Revista Empreendedor – 19/08 – Raquel Rezende
Mas atitude exige plano de negócios, pesquisas de mercado e estudos sobre hábitos e costumes do país escolhido
Empreender fora do Brasil é um caminho escolhido por muitas franquias. Segundo dados da Associação Brasileira de Franchising (ABF), 4,8% das redes brasileiras – o que corresponde a 121 marcas – possuíam unidades no exterior em 2013. Para algumas delas, esse caminho acontece por conta da expansão natural dos negócios, para outras é mais proposital. Contudo, independente do processo de internacionalização vivido, as marcas devem ter em mente que a franquia terá que começar um novo empreendimento fora do Brasil e isso exige outro plano de negócios, pesquisas de mercado e estudos sobre hábitos e costumes do país escolhido para implantar a franquia.
O diretor da consultoria Vecchi Ancona Inteligência Estratégica, Paulo Ancona Lopez, observa que existe um interesse grande das franquias brasileiras em expandir para o exterior e, segundo ele, isso ocorre num primeiro momento muito mais pela valorização da marca que pode despertar interesse de futuros empreendedores na franquia no Brasil, do que pelos resultados financeiros mais imediatos.
Lopez afirma que, de forma geral, as franquias que foram ao exterior realmente com condições para isso, são aquelas que já se mostravam bastante fortes e profissionalizadas no mercado brasileiro. Essas marcas foram normalmente com escritórios próprios ou suportados por um máster franqueado local com o intuito de realmente fincar o pé em outros mercados, comenta.
Algumas marcas, entretanto, analisa Lopez, aventuraram-se em busca de maior nome, mesmo sem possuir a estrutura e formatação necessária para operar no Brasil. E com os problemas econômicos de muitos países nesses últimos anos, inclusive países que apresentavam economia forte, muitas empresas redirecionaram seus focos no exterior.
Para evitar o risco de investir em um processo de internacionalização que acabará mal sucedido, Lopez chama a atenção para o fato de que, em primeiro lugar, é preciso que a marca esteja muito bem estruturada e formatada no Brasil, com know how não só referente aos produtos e serviços, mas também sobre o seu papel como franqueadora em relação ao suporte que deve prestar aos franqueados. Além disso, é preciso entender a expansão para outro país como sendo um novo negócio, uma vez que se trata de um outro mercado, outros concorrentes, outros costumes e outra legislação, alerta.

MATERIAL FORNECIDO:
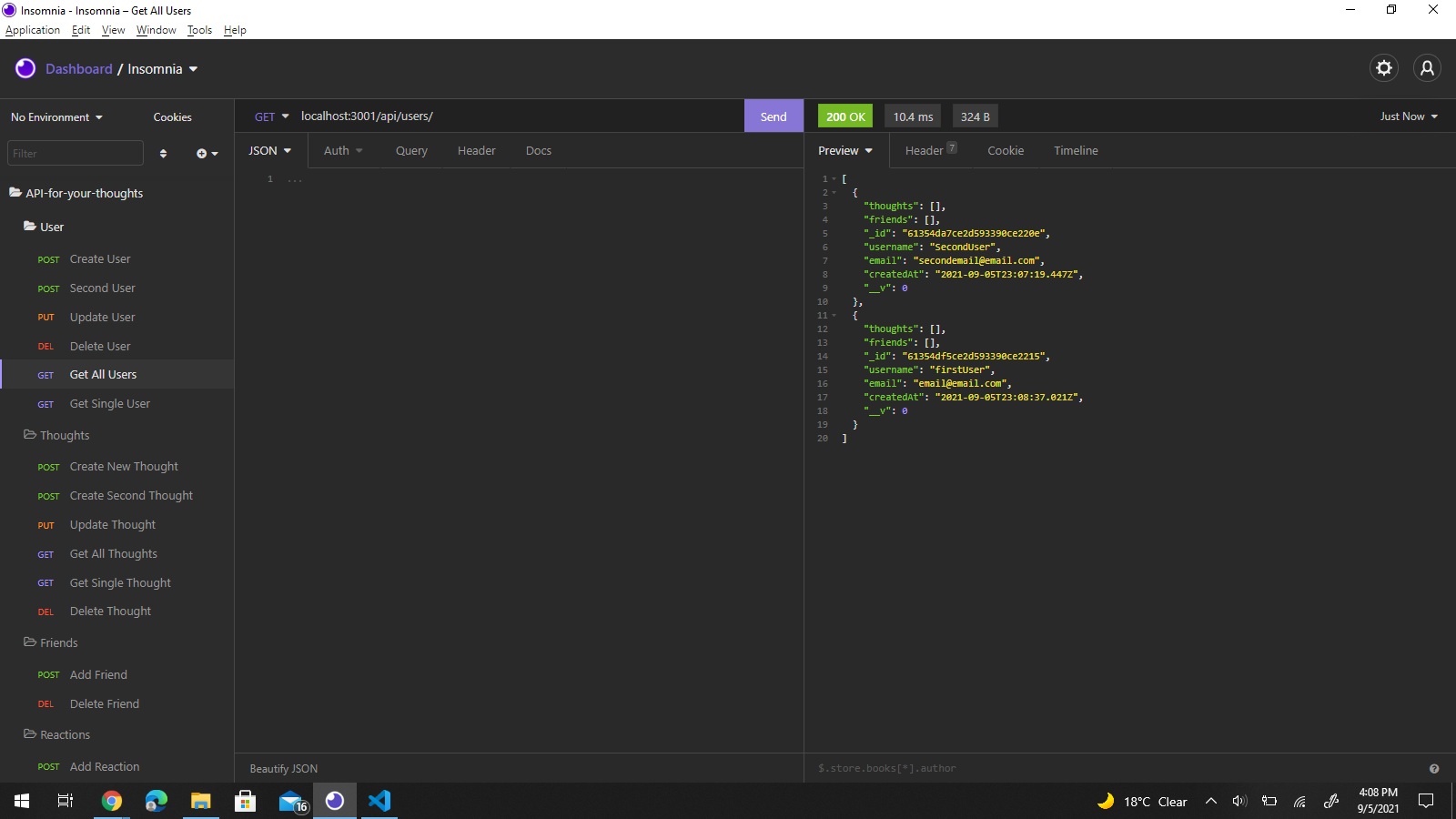Change the request method via the GET dropdown
The width and height of the screenshot is (1456, 819).
coord(269,116)
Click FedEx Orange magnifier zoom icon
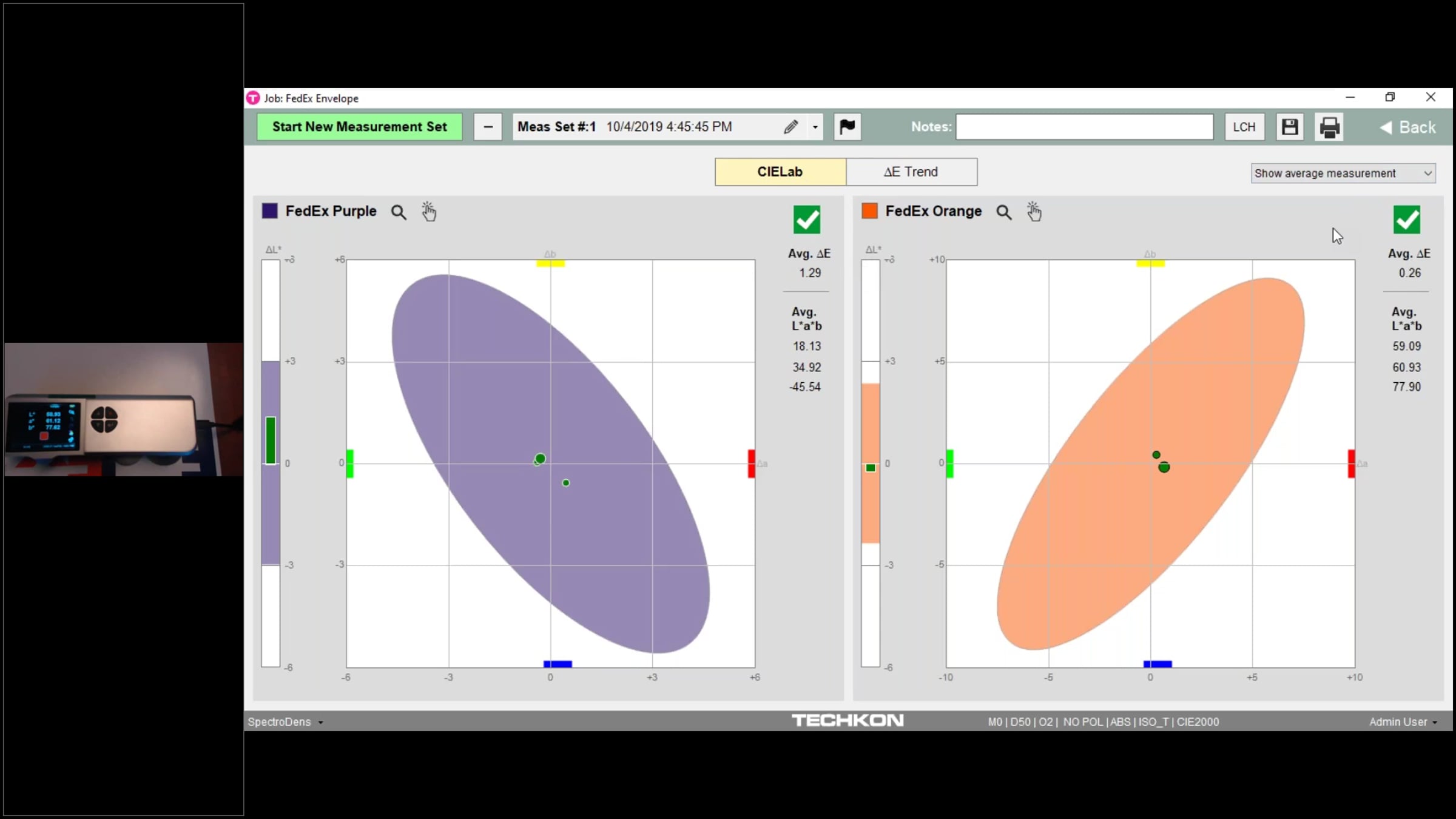This screenshot has width=1456, height=819. coord(1004,212)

ENUNCIADO:
Dê continuidade ao texto sobre a expansão de franquias brasileiras para o exterior, começando logo após a última frase.

RESULTADO DA TAREFA:
O presidente da Associação Brasileira de Franchising do Rio de Janeiro (ABF Rio), Beto Filho, analisa que o processo das marcas se organizarem para buscar novos mercados é uma forma natural de avançar nos negócios. Ele destaca que o Brasil é o terceiro lugar no mundo em quantidade de franquias e as marcas brasileiras estão presentes em mais de 70 países. “O Brasil começa a mostrar sua potencialidade empreendedora no exterior”, avalia.
O sucesso da internacionalização, na opinião do presidente da ABF Rio – que também é presidente do grupo Astral, franquias com atuação no mercado de controle de pragas e vetores urbanos presente em quase 20 estados brasileiros e também em Portugal – está ligado ao fato da marca ter uma estrutura forte no país de origem para apresentar a potencialidade de expandir para outros países.
Não só investimento é necessário. É preciso realizar estudos e pesquisas com o propósito de fazer adaptações nas características mercadológicas e, ainda, gerenciar tudo isso.
“Nos EUA, por exemplo, é necessário ter uma empresa organizada funcionando por pelo menos seis meses antes de efetivar a internacionalização”, comenta Beto Filho. Ele acrescenta ainda que para atuar na Europa, é exigido o registro e patente da marca na comunidade europeia para não correr o risco de ter o nome da rede roubado.
Agora, quando a marca está elaborada e já tem uma gestão consolidada com 20 anos de frachising no Brasil, Beto afirma que a tendência natural é crescer. “A marca O Boticário, com 4 mil lojas no País, não tem mais espaço para crescer, então é natural que busque outros mercados fora do Brasil. Não existe negócio que para, se parar, acaba ou outra empresa passa na sua frente”, enfatiza. Porém, ele alerta que realmente é uma empreitada diferente. Deve-se estar preparado para entrar na cultura de outros países e estudar a abrangência de seus costumes e conceitos para entender seu novo cliente.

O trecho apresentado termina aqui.